**Exercise aim**. Reproduce every line of the material below exactly. No pictures belong in the copy.

**Given records**.
§

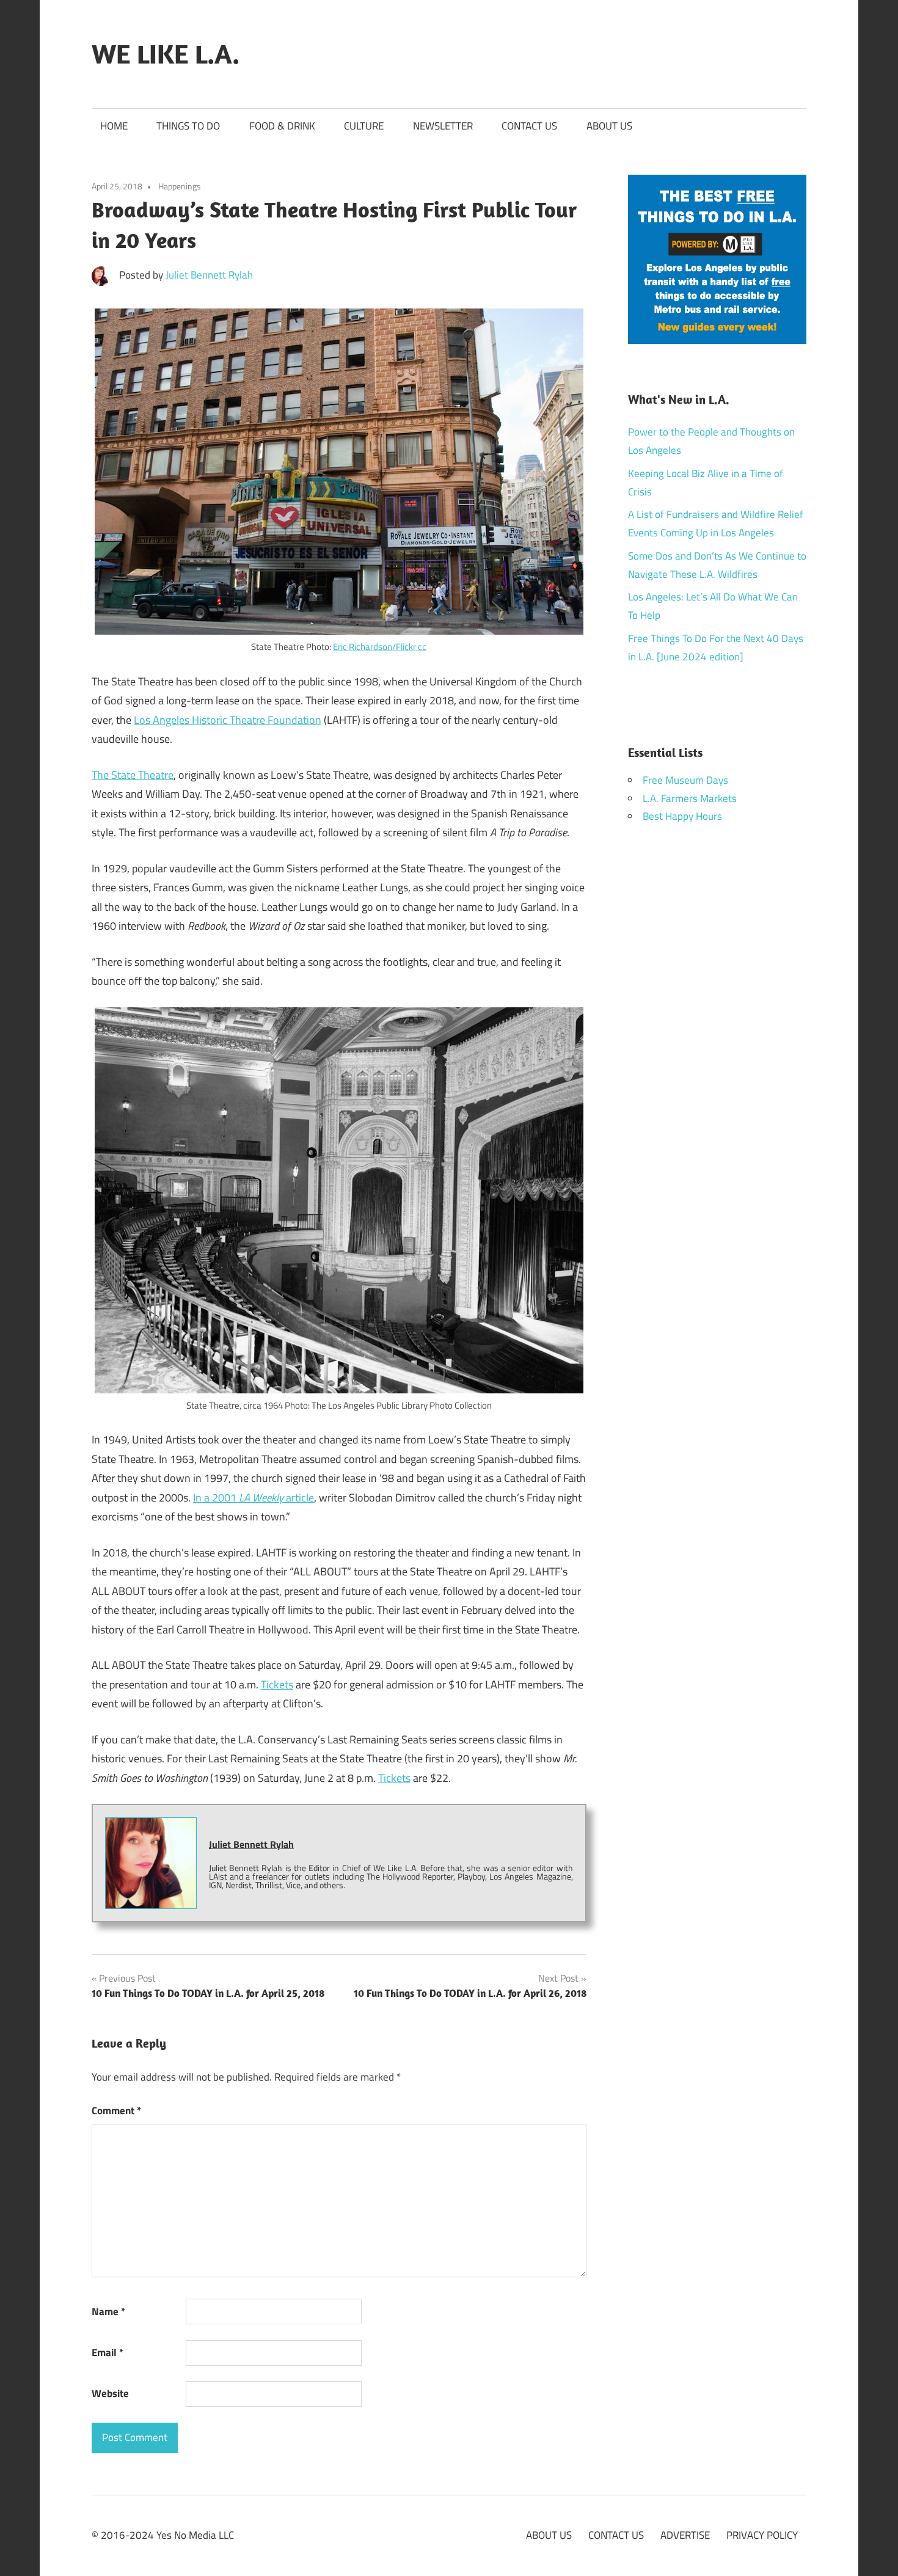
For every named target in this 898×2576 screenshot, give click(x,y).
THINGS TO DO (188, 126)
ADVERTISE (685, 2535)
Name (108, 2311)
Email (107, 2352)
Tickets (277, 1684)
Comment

§

**Response for this exercise**.
For every named target in this 898×2576 screenshot, give click(x,y).
THINGS TO DO (188, 126)
ADVERTISE (685, 2535)
Name (108, 2311)
Email (107, 2352)
Tickets (277, 1684)
Comment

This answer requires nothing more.